** START OF Quoted text **

March 12, 2007

A PSA from Your Layout Artist at Large

Dear copywriters, marketers, press release composers, and random bosses who are in charge of producing content for promotional materials: please note the simple guidelines posted below. This is an addition to the official 2000-2006 guidelines in Binders 1-40, inclusive. We urge you to follow them as part of our 2007 campaign to reduce the incidence of ruler-tossing, head-keyboard collisions, snark-stiflement related ulcers, and mockery sprains running rampant among the layout artist/graphic design/peon community. Thank you so much for your cooperation with Project Please for the Love of God Just Stop That Already.

1. Exclamation points at the end of each sentence have the exact same effect as no exclamation points at all.* No, really. You see, exclamation points are used for emphasis, and emphasis only works adjacent to non-emphasis. Like how you can only appreciate good in the face of evil, understand "dry" if you've gotten wet, enjoy warmth if you are occasionally cold. Emphasizing every single last thing in a two-page document just makes the reader tired and jaded. Though your every sentence is no doubt a jewel, it's time to get tough. Pick the highlights, leave the rest.
*Note: except for the additional, rarely positive, effect of making all your copy sound like it is being read by a 13-year-old who just bought her dress for Formal.

2. Certain words, when used in promotional copy, have the disconcerting ability to take on the exact opposite of their dictionary meanings. This happens for two main reasons:
a) Thoughtless overuse, as in the case of words like "exciting" and "unique." Everyone's everything is exciting and unique. Try harder.

** END OF Quoted text **
** START OF Stored data **

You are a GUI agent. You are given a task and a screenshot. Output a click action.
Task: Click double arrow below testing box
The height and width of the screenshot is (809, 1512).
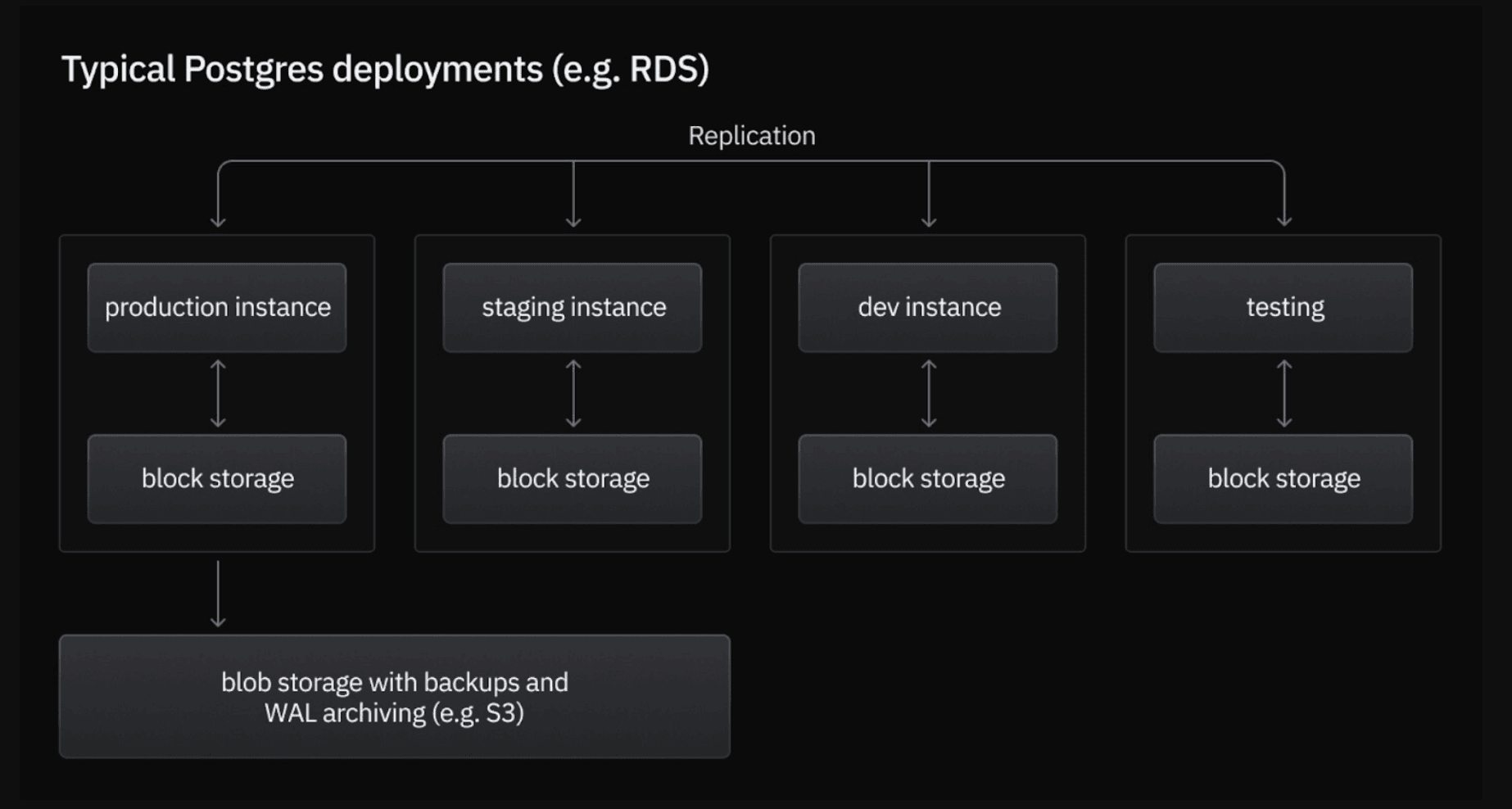1284,394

** END OF Stored data **

▶ [To do]:
Finish out the announcement about promotional copy, starting right after its last sentence, "Try harder." The data is separate material and has no connection to the announcement about promotional copy.

▶ [The output]:
b) Guilt by association. The average reader has learned by painful experience that products labeled "whimsical" by their pushers are most often trite and banal; "dreamy" anything will leave them thrashing in the grip of nightmare; and let's not even talk about "jazzy." While your things or events may actually be whimsical, dreamy, and/or jazzy, please don't saddle them with these warped appellations.

3. Take Coco's advice. She asked that women look in the mirror before leaving and remove one accessory; think of words as accessories and instead of one, cut half. The precious droplets of your creative drive will have little effect in five-point type. Besides, do you know how many people actually read postcards, pamphlets, invitations, brochures or even exit signs? If you took calls all day with questions from people who have the answers written on the same pieces of paper they got the number from, you might be less enthusiastic about all that verbosity.

4. Quotation marks, italics, and capital letters: do not go where you appear to think they go. Perhaps you skipped over this part in school because you were focusing on beefing up the vocab with whimsicals, dreamies and jazzies. Don't be ashamed. Just hire a copy editor, or find someone on your staff who knows this crap, and then let them do their thing. Really. It will all make much more sense in the end.

5. The job of writing copy and the job of layout are two discrete tasks. Here are some signs that you have crossed over from the former to the latter:
a) You are spending more time selecting colors and fonts for your copy (which will, by the way, be printed in black, with a maximum of two typefaces) than composing it.
b) You are using the Insert Picture function in Word. Trust us, if someone else is designing your document, you never ever ever need to do this.
c) Your copy contains stage directions, like "(In upper left-hand corner:)" or "(under artwork image; small text.)" We can probably figure out where the return address goes, thanks.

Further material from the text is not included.